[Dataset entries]
○ ○ ○ ○ ○

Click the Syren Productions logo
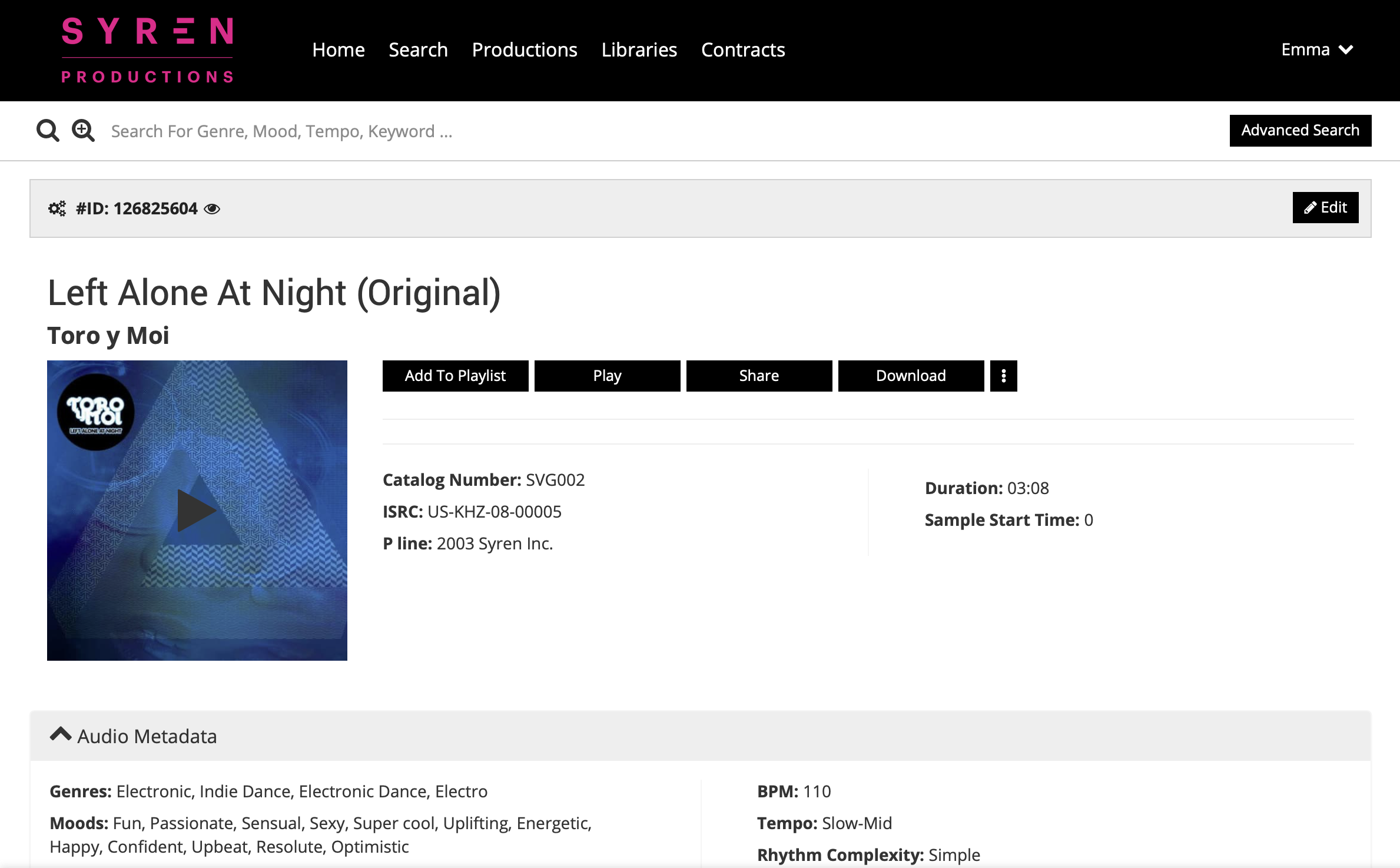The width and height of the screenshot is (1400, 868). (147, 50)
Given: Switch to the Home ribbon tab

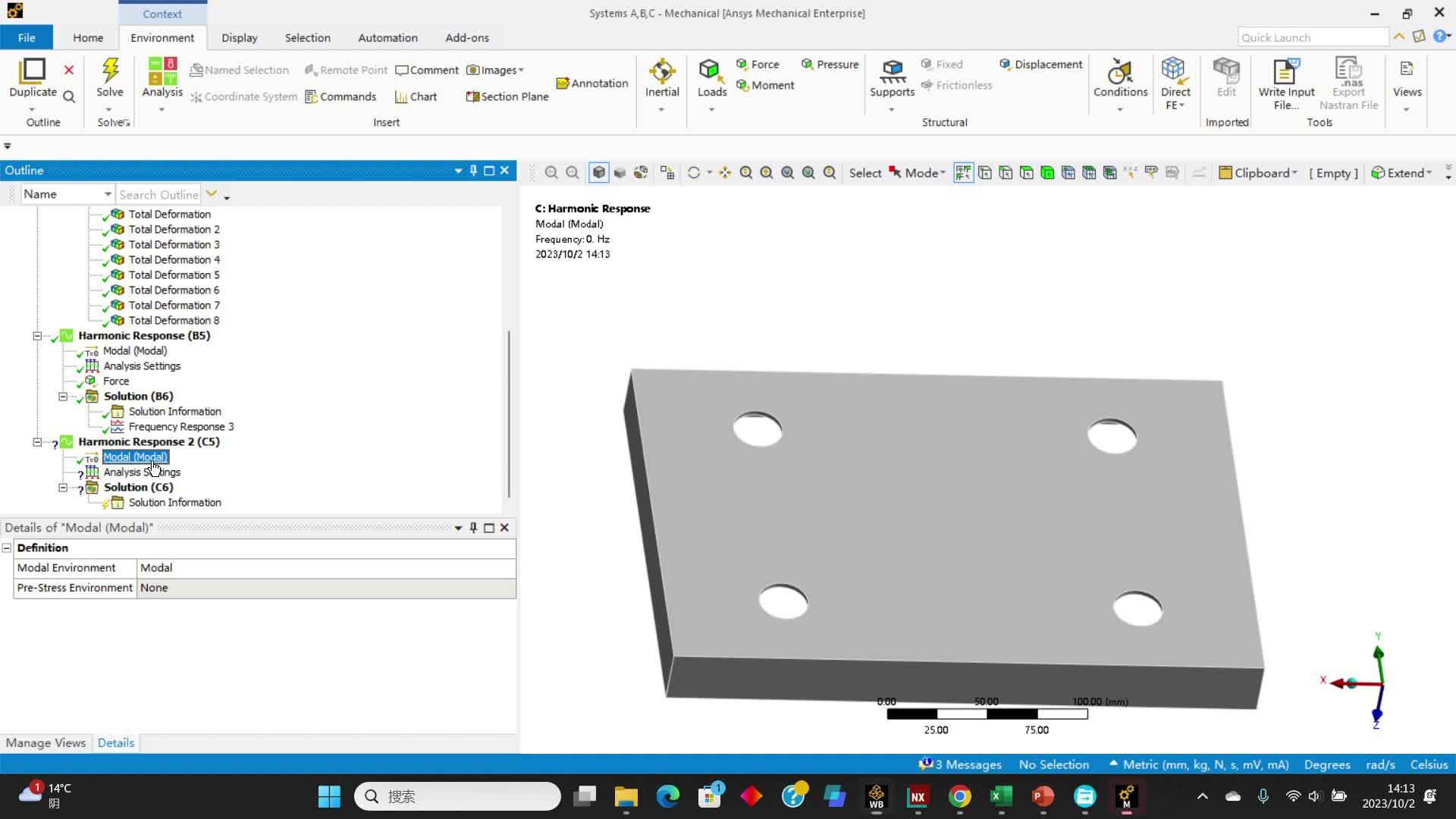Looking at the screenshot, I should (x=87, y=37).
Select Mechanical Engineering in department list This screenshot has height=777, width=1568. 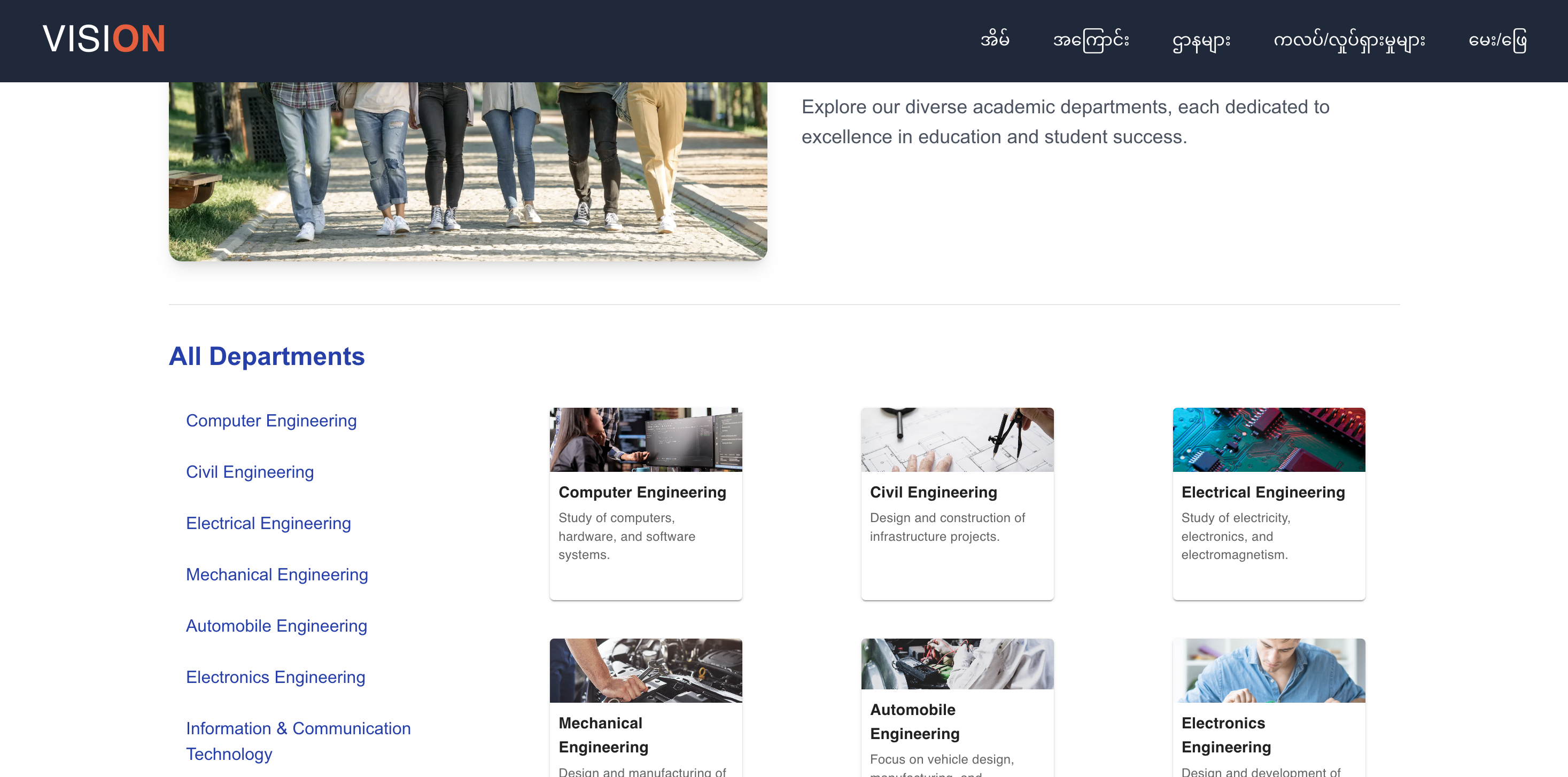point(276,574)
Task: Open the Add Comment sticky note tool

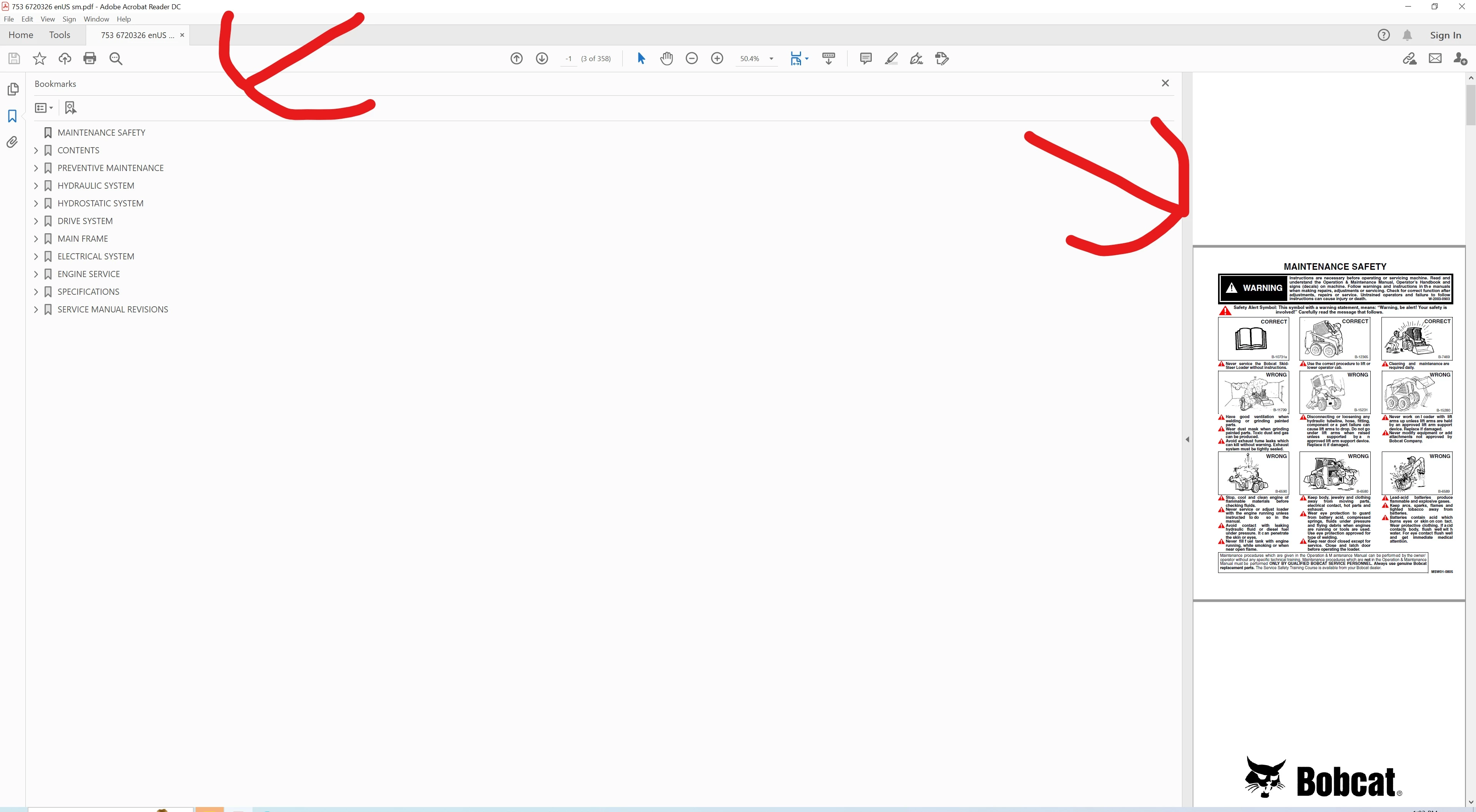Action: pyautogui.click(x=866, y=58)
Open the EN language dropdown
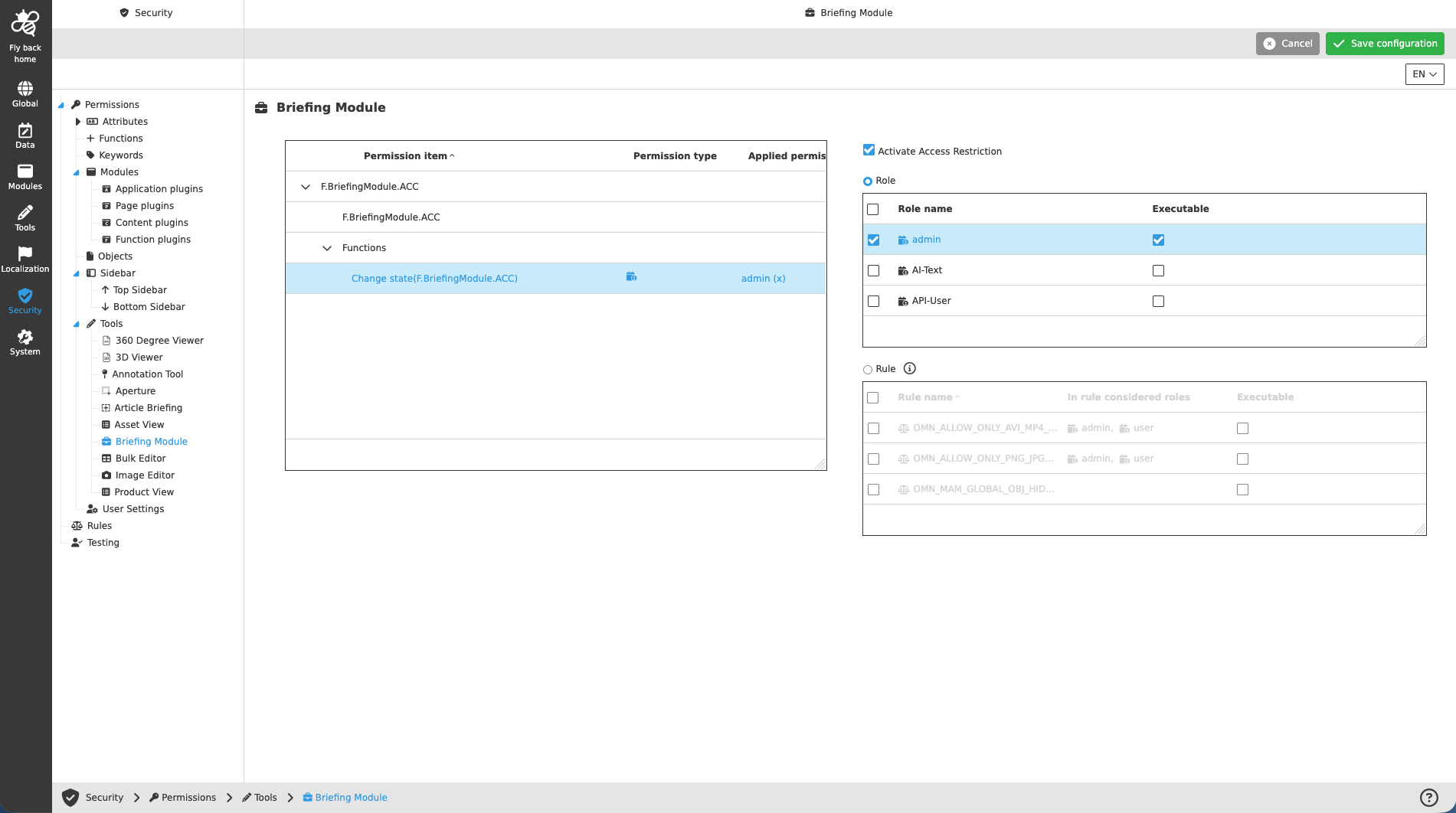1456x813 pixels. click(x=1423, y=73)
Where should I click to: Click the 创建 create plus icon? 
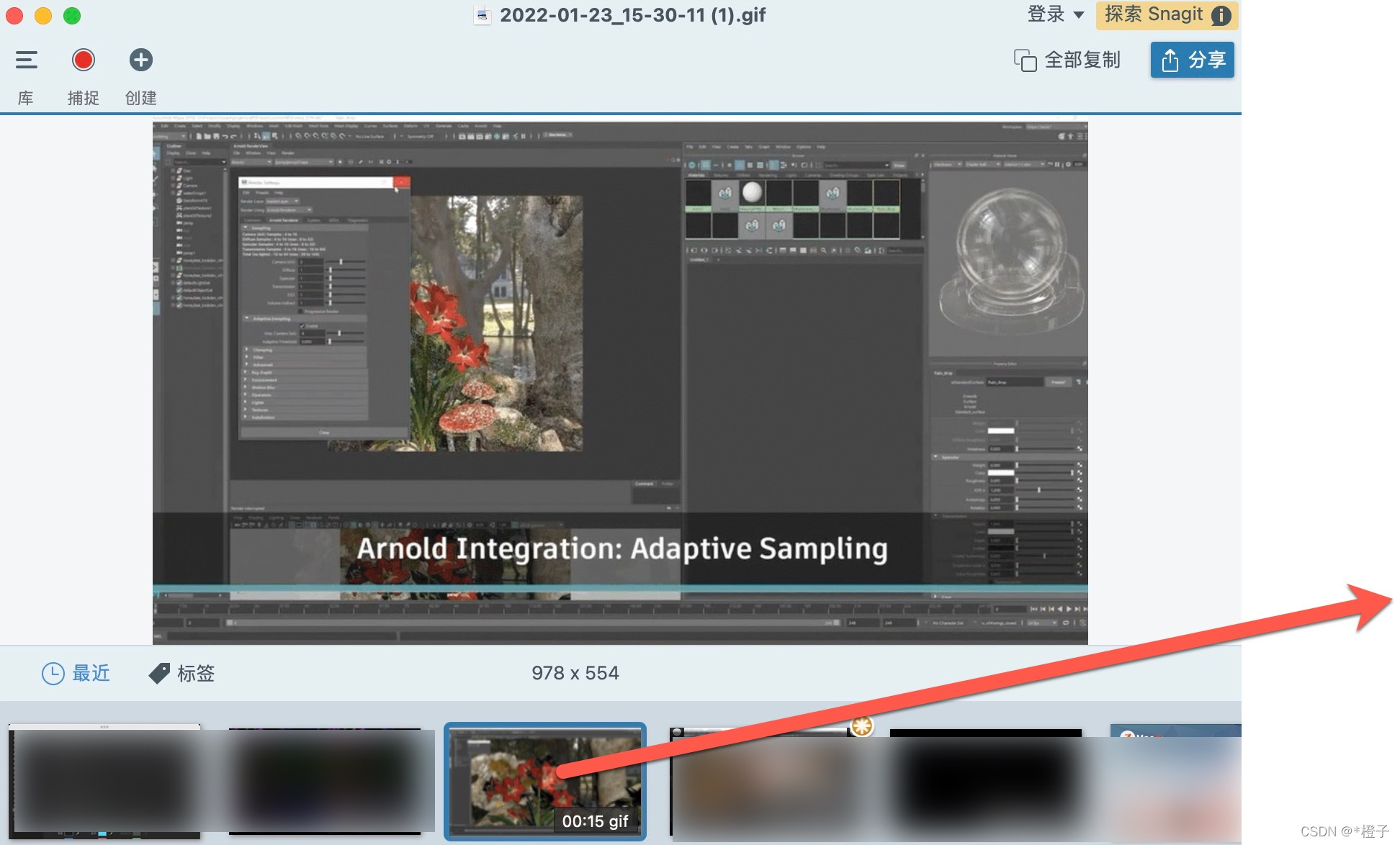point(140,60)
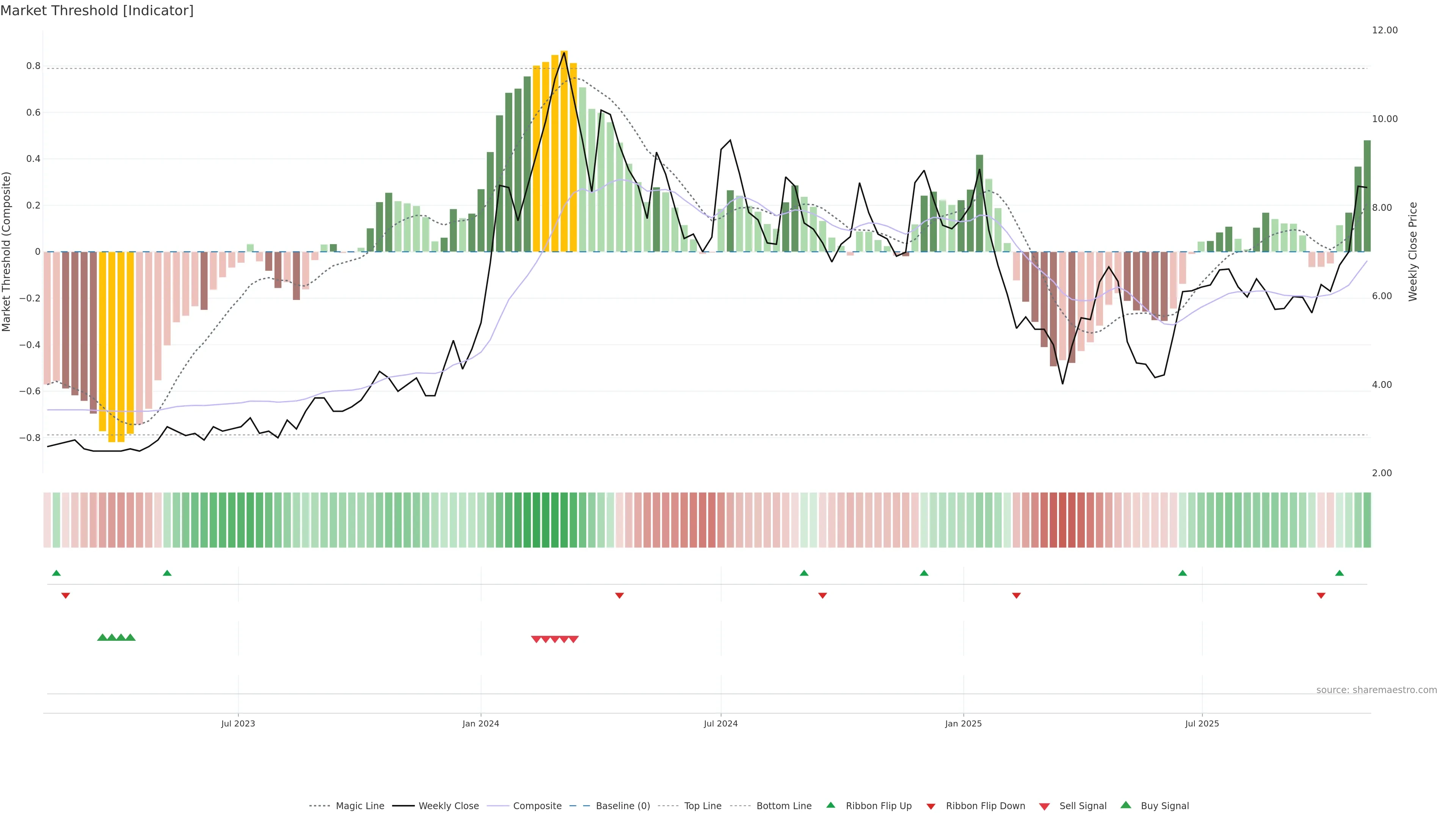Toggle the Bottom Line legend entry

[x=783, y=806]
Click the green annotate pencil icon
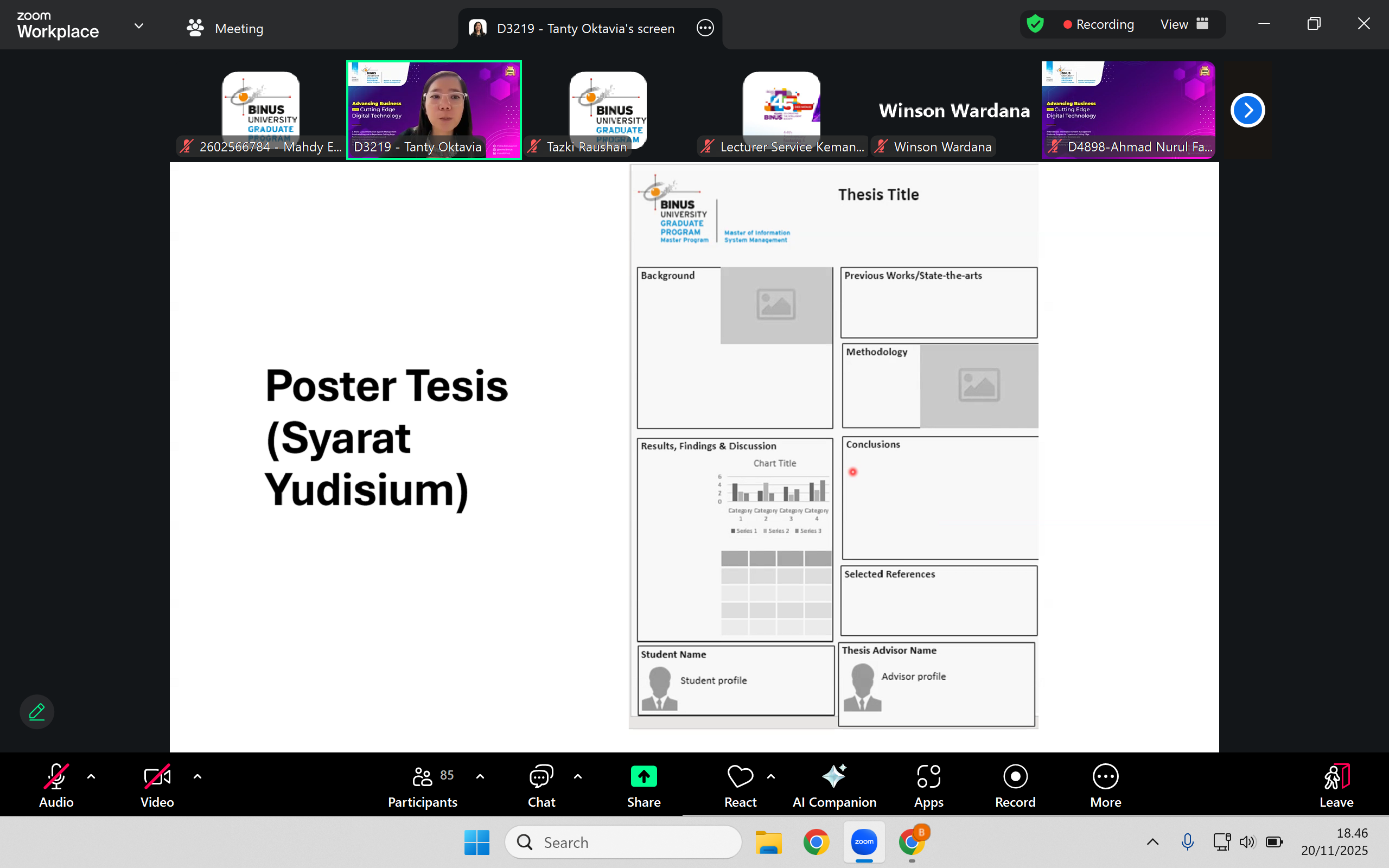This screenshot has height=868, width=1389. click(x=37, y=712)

○ ○ ○ ○ ○

From the line containing "Task: Open the Add Comment sticky note tool" through the last line of the records above, reproduce every line exactly, leaving out the pictures.

Task: Open the Add Comment sticky note tool

Action: pyautogui.click(x=866, y=58)
Open the EN language dropdown
1456x813 pixels. click(x=1423, y=73)
Where should I click to: Click the 创建 create plus icon? 
point(140,60)
Toggle the Bottom Line legend entry

[x=783, y=806]
Click the green annotate pencil icon
This screenshot has height=868, width=1389. click(x=37, y=712)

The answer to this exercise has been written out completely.